*** Data for analysis

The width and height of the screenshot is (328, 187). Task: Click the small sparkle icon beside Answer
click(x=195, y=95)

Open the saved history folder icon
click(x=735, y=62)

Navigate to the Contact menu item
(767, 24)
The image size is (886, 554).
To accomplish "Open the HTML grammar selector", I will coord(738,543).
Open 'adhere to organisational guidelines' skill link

******

_Prompt:_ Exactly reproduce the lines of the data above that run from the line containing "The image size is (886, 554)." through the final one.

_Solution to this task:_
The image size is (886, 554).
To accomplish "Open the HTML grammar selector", I will coord(738,543).
Open 'adhere to organisational guidelines' skill link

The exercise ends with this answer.